Segment Open
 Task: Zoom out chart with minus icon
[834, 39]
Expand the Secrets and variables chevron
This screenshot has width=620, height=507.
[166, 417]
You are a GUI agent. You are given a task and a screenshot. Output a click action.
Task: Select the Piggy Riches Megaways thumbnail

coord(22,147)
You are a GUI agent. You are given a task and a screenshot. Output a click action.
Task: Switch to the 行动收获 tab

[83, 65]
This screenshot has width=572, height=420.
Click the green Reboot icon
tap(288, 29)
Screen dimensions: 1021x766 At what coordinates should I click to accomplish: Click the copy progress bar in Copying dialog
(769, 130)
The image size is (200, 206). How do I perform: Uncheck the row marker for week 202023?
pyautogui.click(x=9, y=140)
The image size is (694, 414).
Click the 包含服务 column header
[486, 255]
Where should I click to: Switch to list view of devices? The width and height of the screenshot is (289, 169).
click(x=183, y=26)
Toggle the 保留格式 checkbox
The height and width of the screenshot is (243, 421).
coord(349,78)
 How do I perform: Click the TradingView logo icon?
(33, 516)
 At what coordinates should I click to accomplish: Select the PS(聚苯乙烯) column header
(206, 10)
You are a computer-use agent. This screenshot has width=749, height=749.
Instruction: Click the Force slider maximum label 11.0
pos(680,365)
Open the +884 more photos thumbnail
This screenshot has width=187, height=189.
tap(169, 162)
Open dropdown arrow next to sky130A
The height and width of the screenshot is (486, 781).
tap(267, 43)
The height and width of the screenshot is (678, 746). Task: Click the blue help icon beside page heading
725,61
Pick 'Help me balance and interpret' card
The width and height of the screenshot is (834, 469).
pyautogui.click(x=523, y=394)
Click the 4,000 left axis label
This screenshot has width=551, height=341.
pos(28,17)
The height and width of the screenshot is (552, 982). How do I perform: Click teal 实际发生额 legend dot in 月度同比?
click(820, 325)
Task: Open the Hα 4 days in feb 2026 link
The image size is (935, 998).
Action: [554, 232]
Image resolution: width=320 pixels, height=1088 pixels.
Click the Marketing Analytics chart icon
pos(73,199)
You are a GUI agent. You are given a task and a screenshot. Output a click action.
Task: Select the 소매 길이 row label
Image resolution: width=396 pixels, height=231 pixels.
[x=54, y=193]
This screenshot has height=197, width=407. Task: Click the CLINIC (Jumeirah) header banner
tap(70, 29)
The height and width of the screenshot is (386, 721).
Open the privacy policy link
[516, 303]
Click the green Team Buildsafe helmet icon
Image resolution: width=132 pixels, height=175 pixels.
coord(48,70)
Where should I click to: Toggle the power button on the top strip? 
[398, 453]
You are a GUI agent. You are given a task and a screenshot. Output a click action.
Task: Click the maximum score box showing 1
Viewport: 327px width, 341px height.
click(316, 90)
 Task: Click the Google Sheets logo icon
Segment Closed
## [Aim of the exercise]
Write the whole listing out again exactly.

## [Output of the task]
 Task: Zoom out chart with minus icon
[834, 39]
Expand the Secrets and variables chevron
This screenshot has width=620, height=507.
[166, 417]
You are a GUI agent. You are given a task and a screenshot. Output a click action.
Task: Select the Piggy Riches Megaways thumbnail

coord(22,147)
You are a GUI agent. You are given a task and a screenshot. Output a click action.
Task: Switch to the 行动收获 tab

[83, 65]
This screenshot has width=572, height=420.
Click the green Reboot icon
tap(288, 29)
Screen dimensions: 1021x766 At what coordinates should I click to accomplish: Click the copy progress bar in Copying dialog
(769, 130)
The image size is (200, 206). How do I perform: Uncheck the row marker for week 202023?
pyautogui.click(x=9, y=140)
The image size is (694, 414).
Click the 包含服务 column header
[486, 255]
Where should I click to: Switch to list view of devices? The width and height of the screenshot is (289, 169).
click(x=183, y=26)
Toggle the 保留格式 checkbox
The height and width of the screenshot is (243, 421).
coord(349,78)
 How do I perform: Click the TradingView logo icon?
(33, 516)
 At what coordinates should I click to accomplish: Select the PS(聚苯乙烯) column header
(206, 10)
You are a computer-use agent. This screenshot has width=749, height=749.
Instruction: Click the Force slider maximum label 11.0
pos(680,365)
Open the +884 more photos thumbnail
This screenshot has width=187, height=189.
tap(169, 162)
Open dropdown arrow next to sky130A
The height and width of the screenshot is (486, 781).
tap(267, 43)
The height and width of the screenshot is (678, 746). Task: Click the blue help icon beside page heading
725,61
Pick 'Help me balance and interpret' card
The width and height of the screenshot is (834, 469).
pyautogui.click(x=523, y=394)
Click the 4,000 left axis label
This screenshot has width=551, height=341.
pos(28,17)
The height and width of the screenshot is (552, 982). How do I perform: Click teal 实际发生额 legend dot in 月度同比?
click(820, 325)
Task: Open the Hα 4 days in feb 2026 link
The image size is (935, 998).
Action: [554, 232]
Image resolution: width=320 pixels, height=1088 pixels.
Click the Marketing Analytics chart icon
pos(73,199)
You are a GUI agent. You are given a task and a screenshot. Output a click action.
Task: Select the 소매 길이 row label
Image resolution: width=396 pixels, height=231 pixels.
[x=54, y=193]
This screenshot has height=197, width=407. Task: Click the CLINIC (Jumeirah) header banner
tap(70, 29)
The height and width of the screenshot is (386, 721).
Open the privacy policy link
[516, 303]
Click the green Team Buildsafe helmet icon
Image resolution: width=132 pixels, height=175 pixels.
coord(48,70)
Where should I click to: Toggle the power button on the top strip? 
[398, 453]
You are a GUI agent. You are given a task and a screenshot. Output a click action.
Task: Click the maximum score box showing 1
Viewport: 327px width, 341px height.
click(316, 90)
 Task: Click the Google Sheets logo icon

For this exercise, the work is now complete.